Work to do =
Extract every line of the rows below that contains the string "height", matching case exactly.
** Start of Entries provided **
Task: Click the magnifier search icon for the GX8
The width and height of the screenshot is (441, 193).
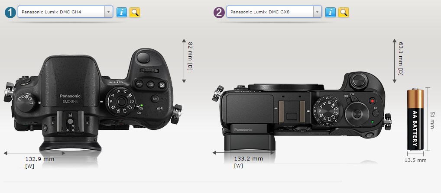Action: (344, 12)
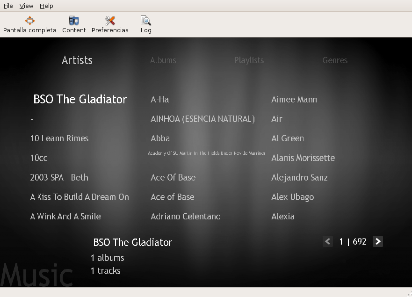Click the previous page arrow icon
This screenshot has height=297, width=412.
(327, 241)
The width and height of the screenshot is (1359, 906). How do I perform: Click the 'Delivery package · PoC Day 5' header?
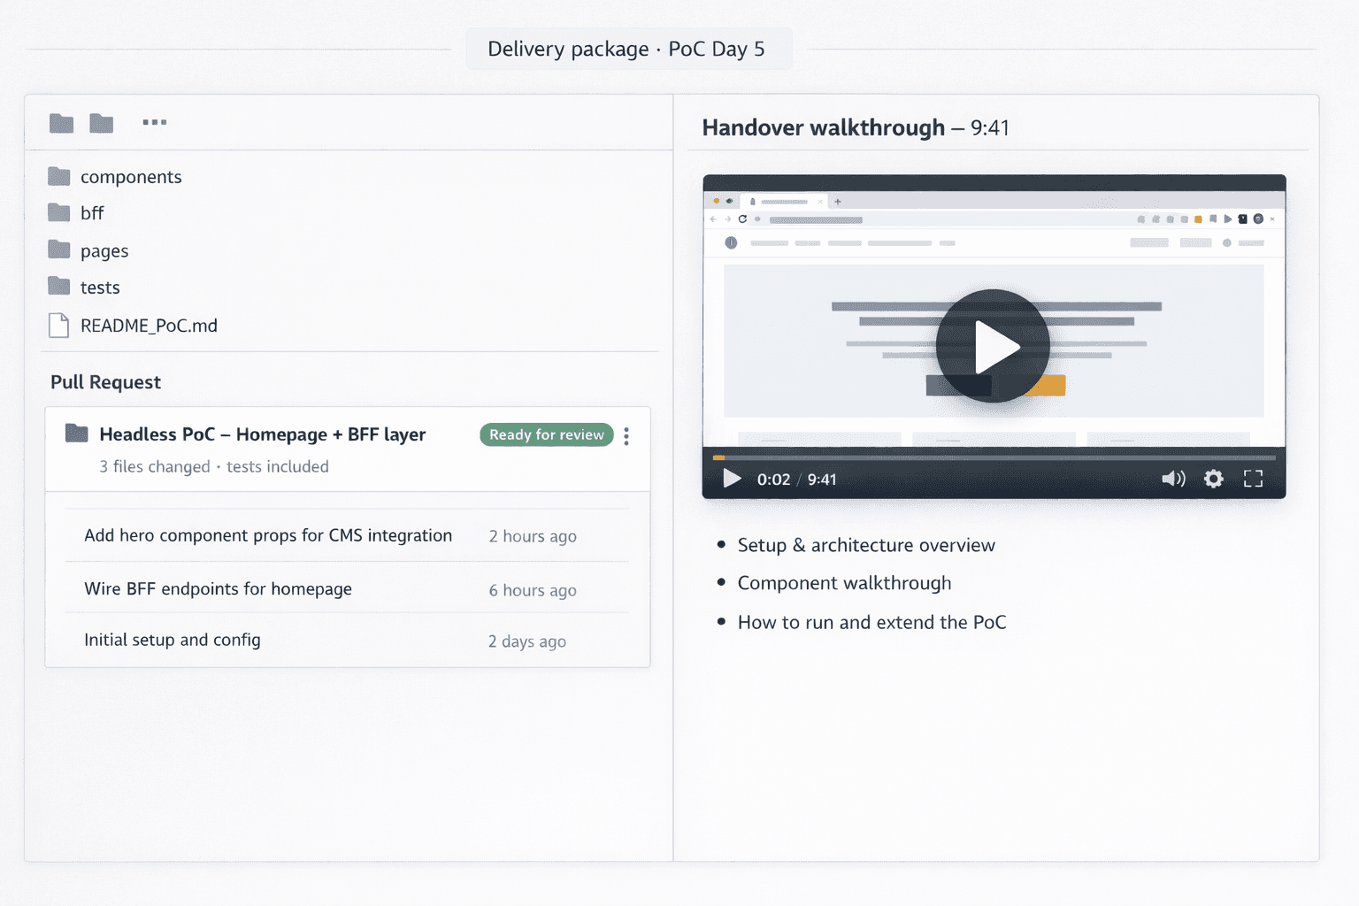[628, 49]
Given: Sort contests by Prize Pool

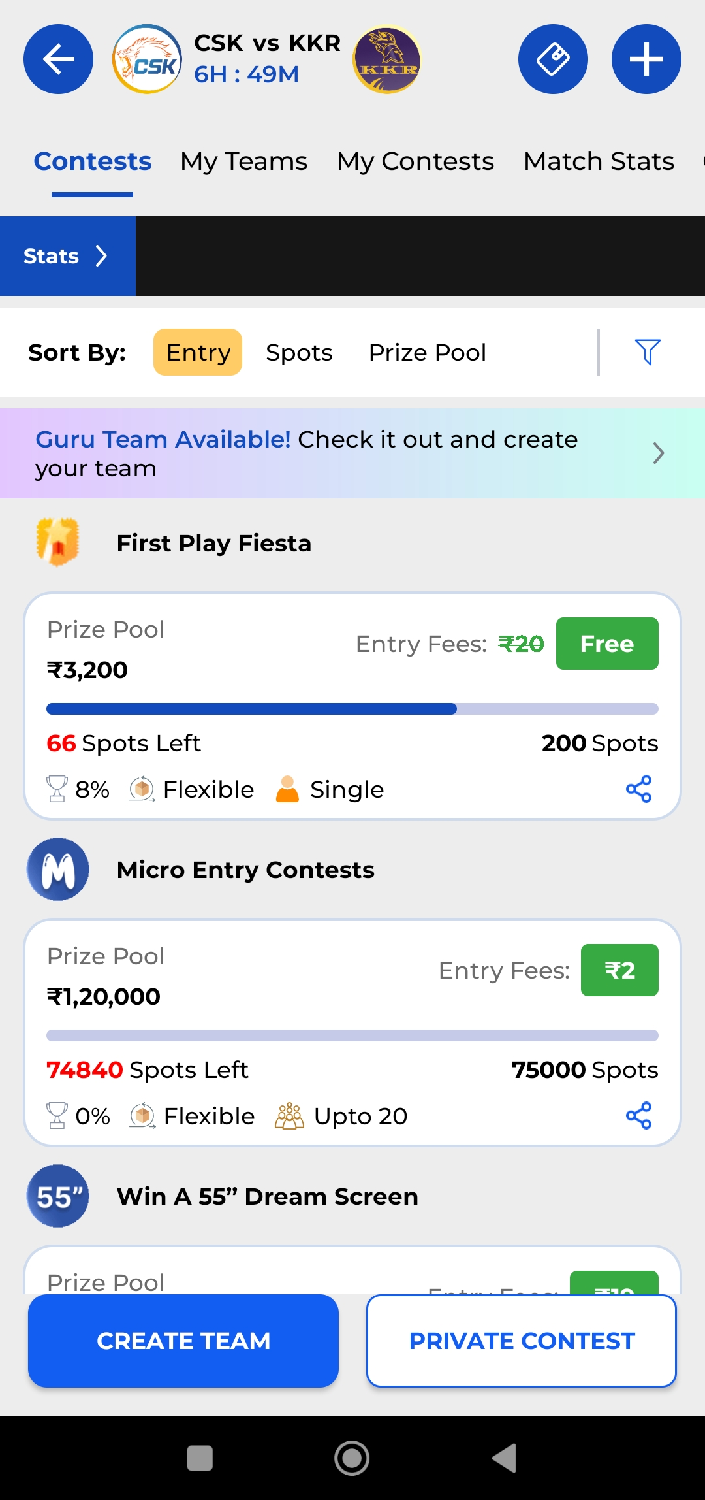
** End of Entries provided **
Task output =
The width and height of the screenshot is (441, 193).
This screenshot has height=297, width=412.
The width and height of the screenshot is (1359, 906). How do I perform: Click the 'Delivery package · PoC Day 5' header?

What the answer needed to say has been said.